Bindings are evaluated in ascending order. This matters most when you inspect logs or when you are combining multiple policies that produce end-user messages.

Enabled bindings only

Disabled bindings are skipped entirely.

Direct user and group bindings

Bindings to users and groups are evaluated alongside policy bindings:

  • a user binding passes when the current user matches
  • a group binding passes when the current user is a member of that group

These are a simple way to mix static membership checks with policy-based logic.

No bindings means pass

If a target has no applicable bindings, authentik treats the result as passing.

Binding options

Bindings have a few important options beyond the target and order.

Negate

Negate flips the pass or fail result of the binding. This is useful when you want to express "everyone except this group" or turn an allow-style policy into a deny-style rule without copying it.
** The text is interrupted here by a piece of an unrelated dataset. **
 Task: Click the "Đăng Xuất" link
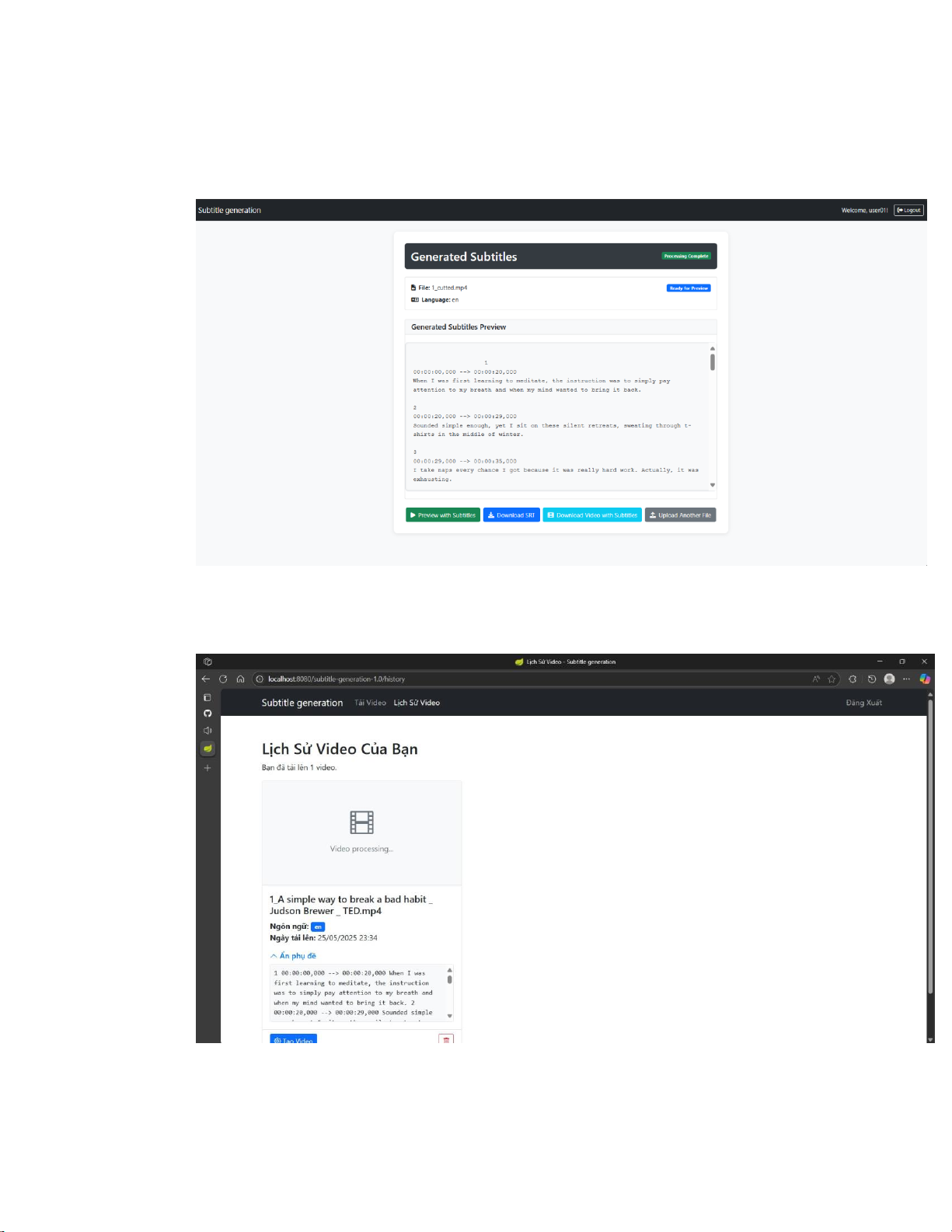point(863,703)
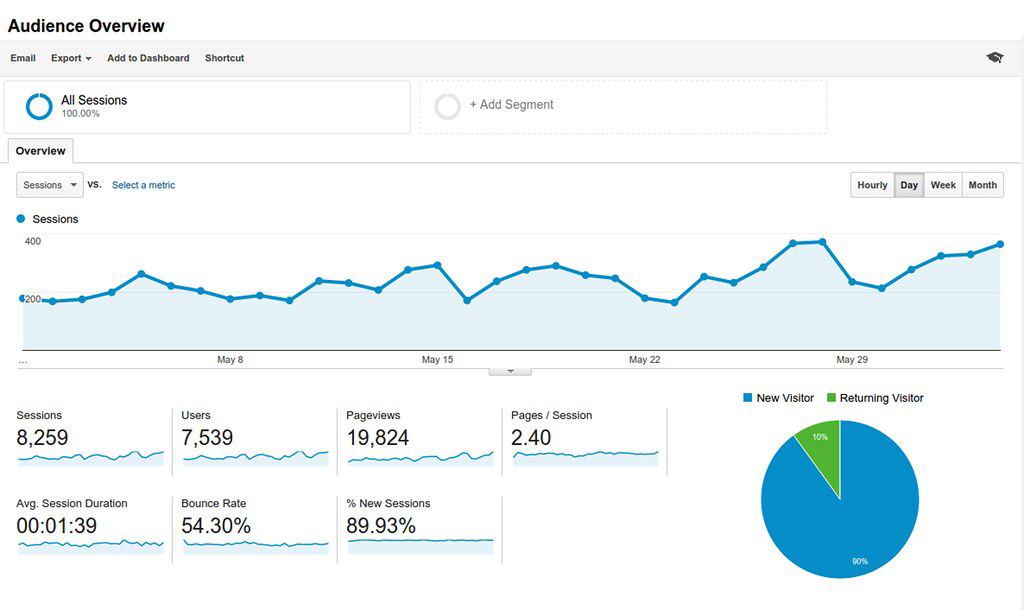Select the Week time interval
1024x610 pixels.
943,185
Negation only changes the boolean result. Any messages returned by the policy are left unchanged.

Timeout

Timeout limits how long authentik will wait for a policy execution before it is terminated. This is especially relevant for expression policies or other policy types that may call external systems. Defaults to 30 seconds.

Failure result

If a policy errors during execution, Failure result decides whether authentik should treat that failure as pass or fail.

Use this carefully:

  • fail closed when the policy protects access to something sensitive
  • fail open only when availability is more important than enforcement for that specific check

Execution logging

Individual policies can enable Execution logging. When enabled, authentik logs every execution of that policy, not only failures and exceptions. This is helpful while debugging complex access rules.

Common patterns

Limit application access with a group or policy

Bind a group directly when the rule is static. Bind a policy when access depends on runtime context such as network, source, prompt data, or request history.

Run a stage only for some users

Bind a policy to the stage binding, not just to the flow. The stage will only run when that binding passes.

Validate user input

Attach validation policies directly to the prompt stage when the decision depends on the values the user just entered.